Two Spirit is a culturally distinct gender that describes Indigenous North Americans who fulfils one of many mixed gender roles found traditionally among many Native Americans and Canadian First Nations indigenous groups. The mixed gender roles encompassed by the term historically included wearing the clothing and performing the work associated with both men and women.
This English term emerged in 1990 out of the third annual inter-tribal Native American/First Nations gay/lesbian American conference in Winnipeg. A direct translation of the Ojibwe term, Niizh manidoowag, "two-spirited" or "two-spirit" is usually used to indicate a person whose body simultaneously houses a masculine spirit and a feminine spirit. The term can also be used more abstractly, to indicate presence of two contrasting human spirits (such as Warrior and Clan Mother) or two contrasting animal spirits (which, depending on the culture, might be Eagle and Coyote).

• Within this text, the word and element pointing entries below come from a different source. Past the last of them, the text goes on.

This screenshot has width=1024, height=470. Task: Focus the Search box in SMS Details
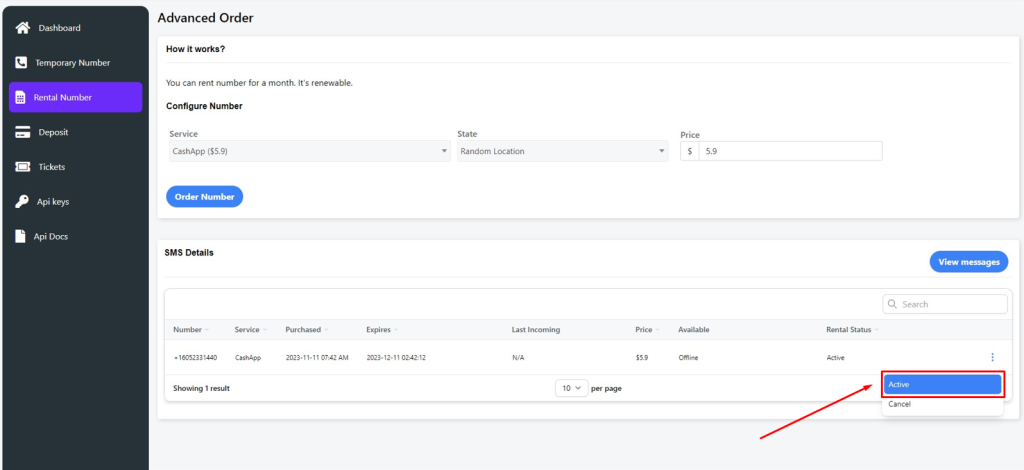coord(952,304)
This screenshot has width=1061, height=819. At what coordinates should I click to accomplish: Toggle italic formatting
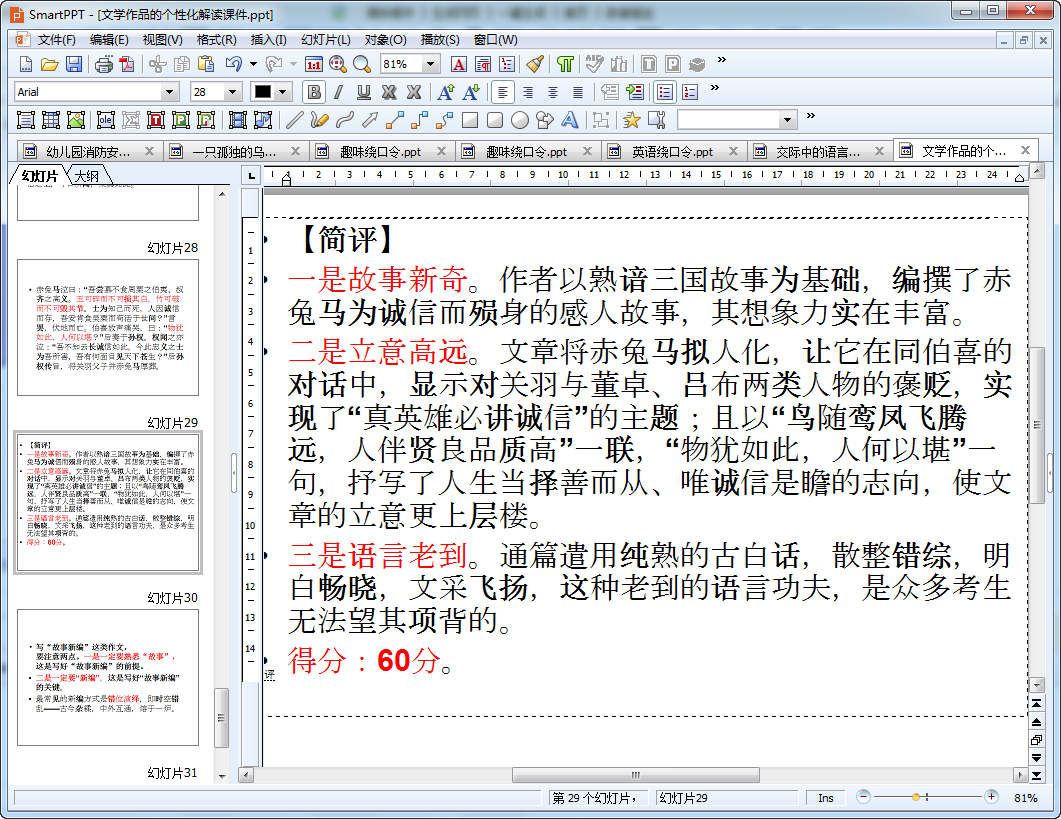click(x=338, y=92)
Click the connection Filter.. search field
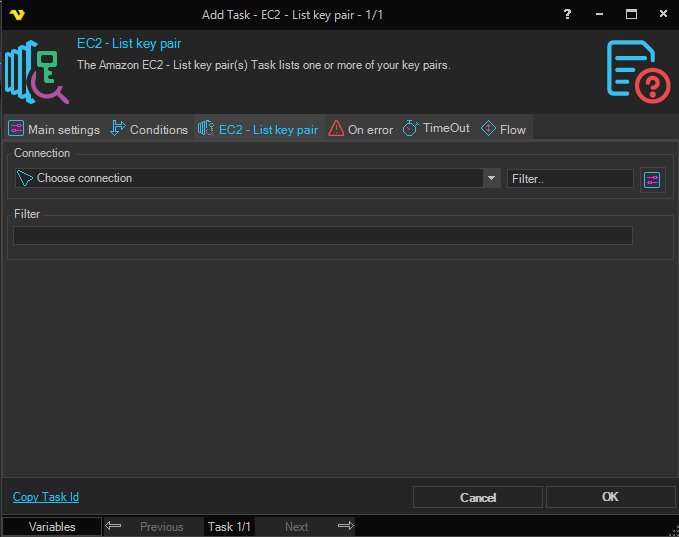This screenshot has width=679, height=537. pos(570,178)
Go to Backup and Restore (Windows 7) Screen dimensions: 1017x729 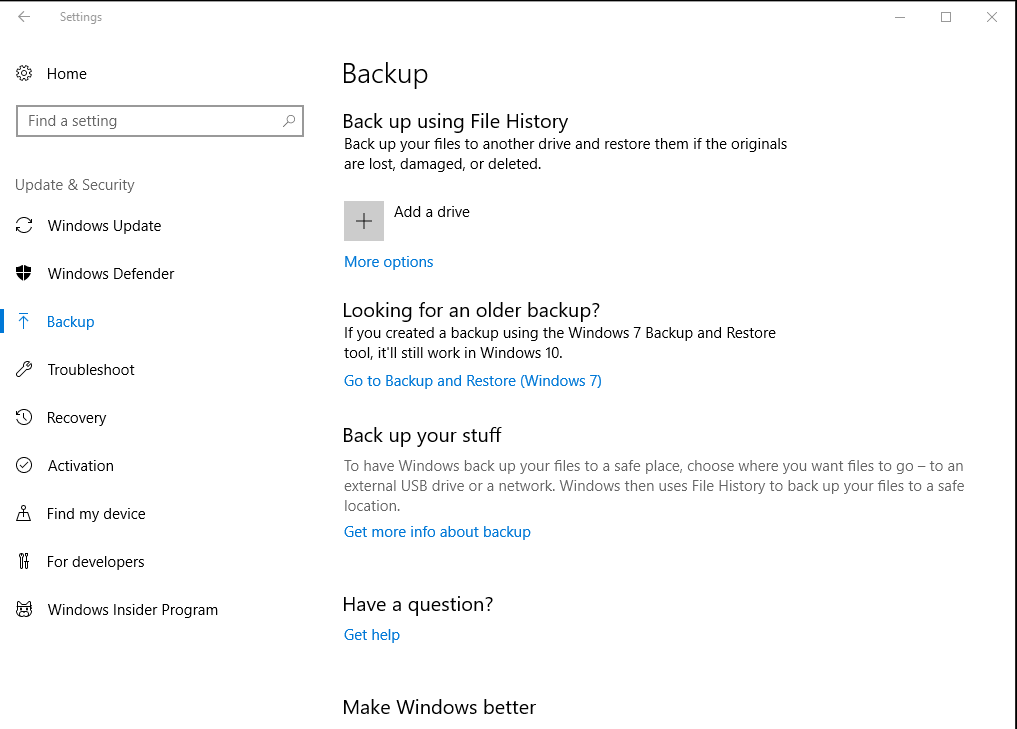click(472, 380)
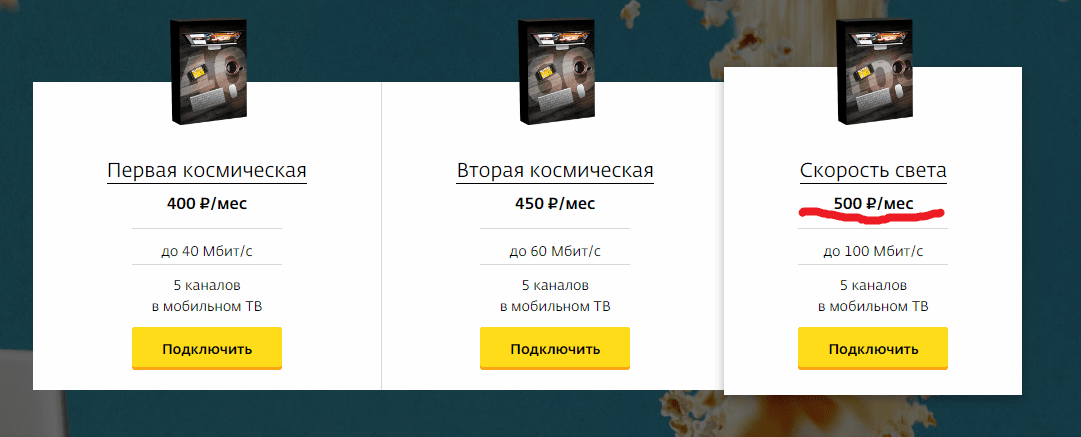Click the до 100 Мбит/с speed label
This screenshot has height=437, width=1081.
[x=873, y=251]
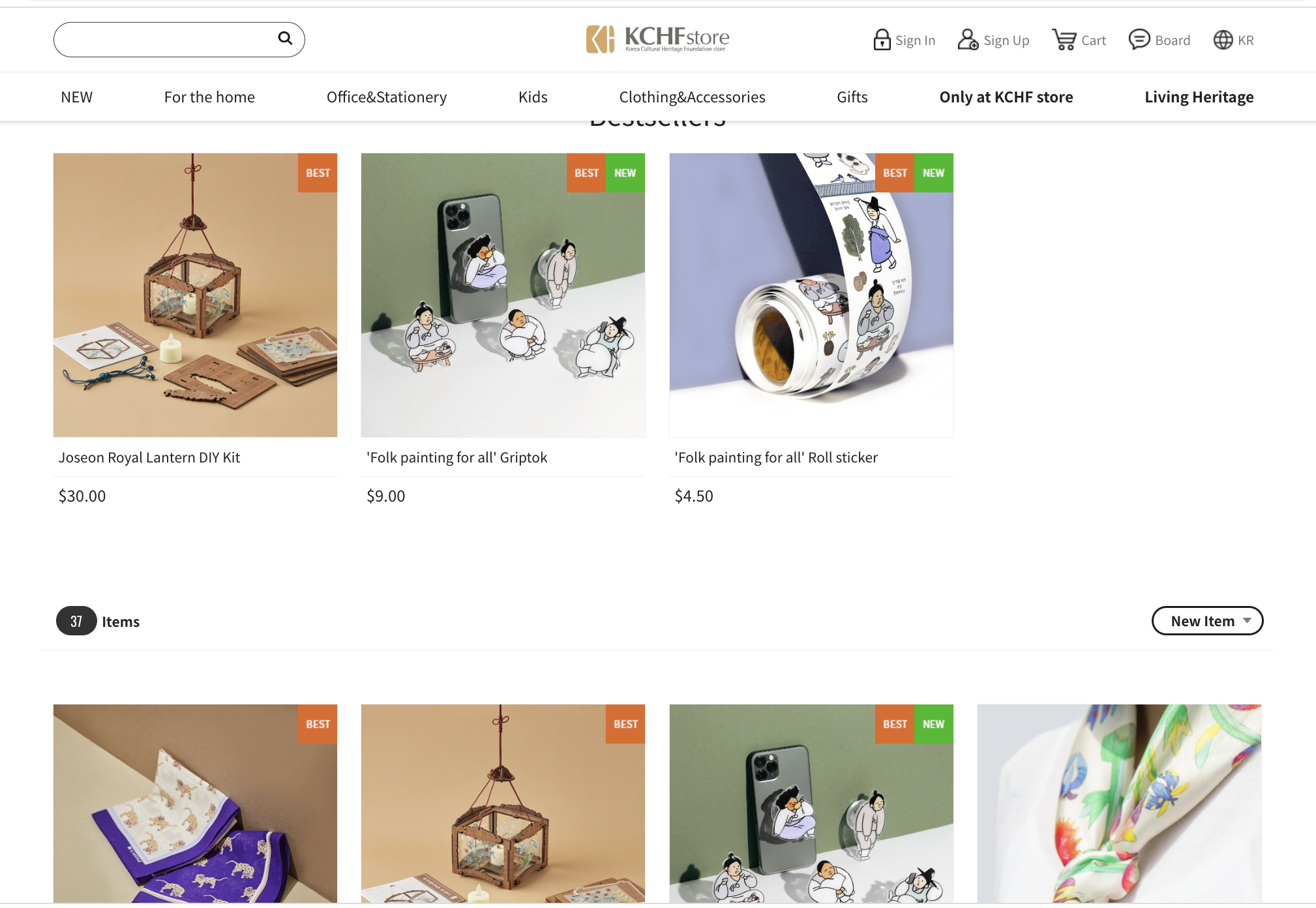Click the purple leopard handkerchief thumbnail
Viewport: 1316px width, 908px height.
195,804
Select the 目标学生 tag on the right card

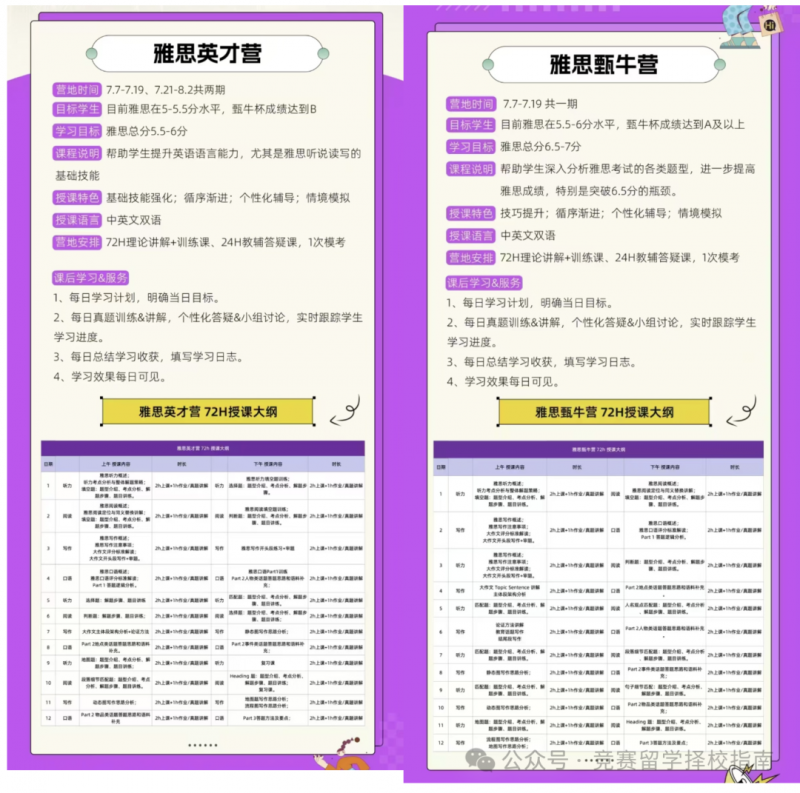[x=470, y=125]
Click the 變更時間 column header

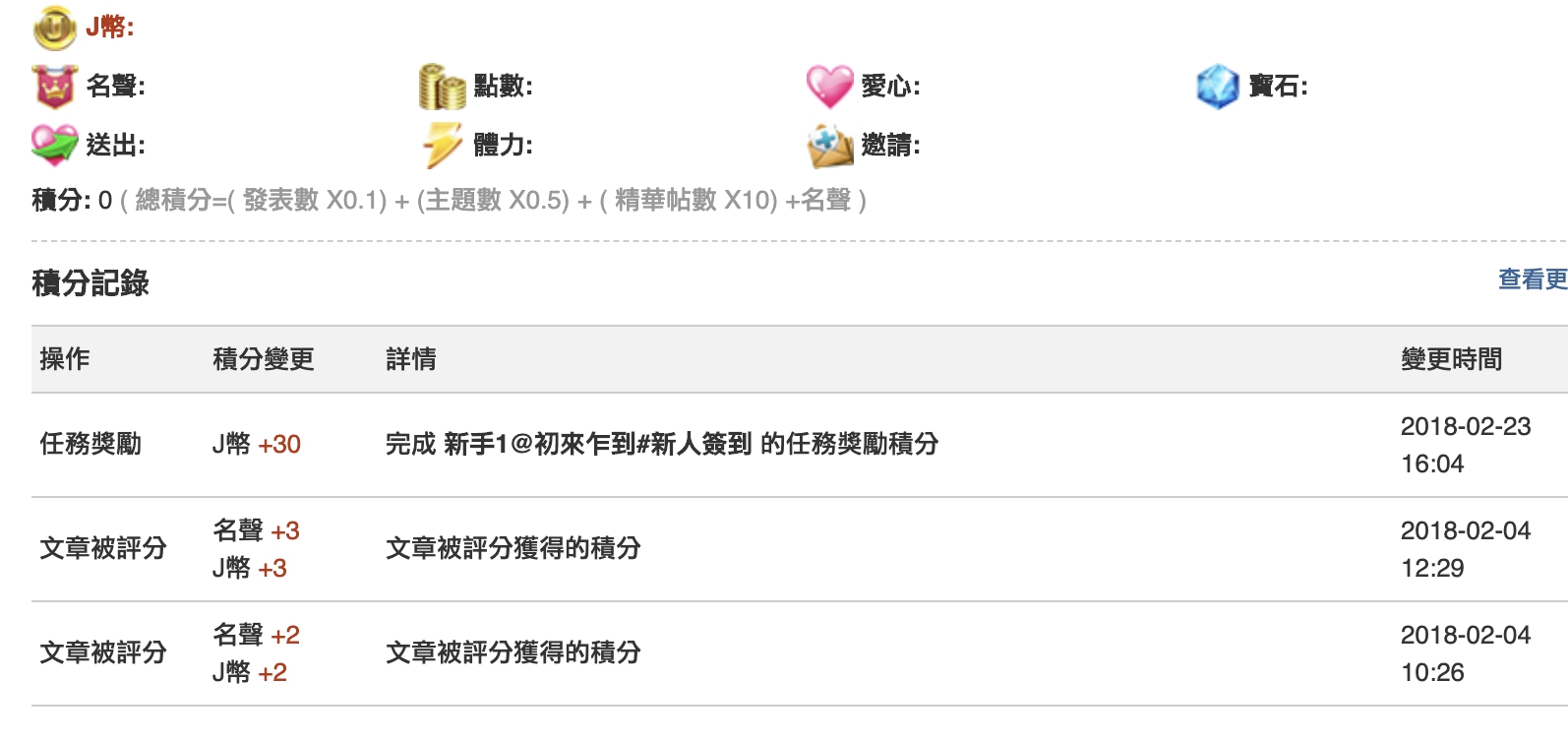1452,359
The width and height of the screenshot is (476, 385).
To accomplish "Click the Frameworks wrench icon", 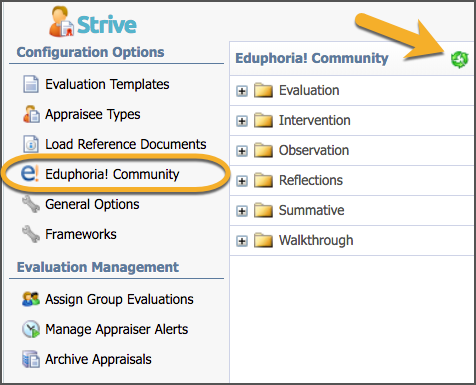I will pyautogui.click(x=31, y=234).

However, these uses, while descriptive of some aboriginal cultural practices and beliefs, depart somewhat from the 1990 purposes of promoting the term.
According to Brian Joseph Gilly, male berdachism "was a fundamental institution among most tribal peoples." Will Roscoe writes that male and female berdaches have been "documented in over 130 tribes, in every region of North America, among every type of native culture."
The term berdache was coined by western anthropologists and used until the late 20th century, mainly to describe feminine Native Americans assigned male at birth. The term is however inaccurate and can nowadays be considered offensive.
Non-natives who use this identity are often accused of "appropriating Native culture."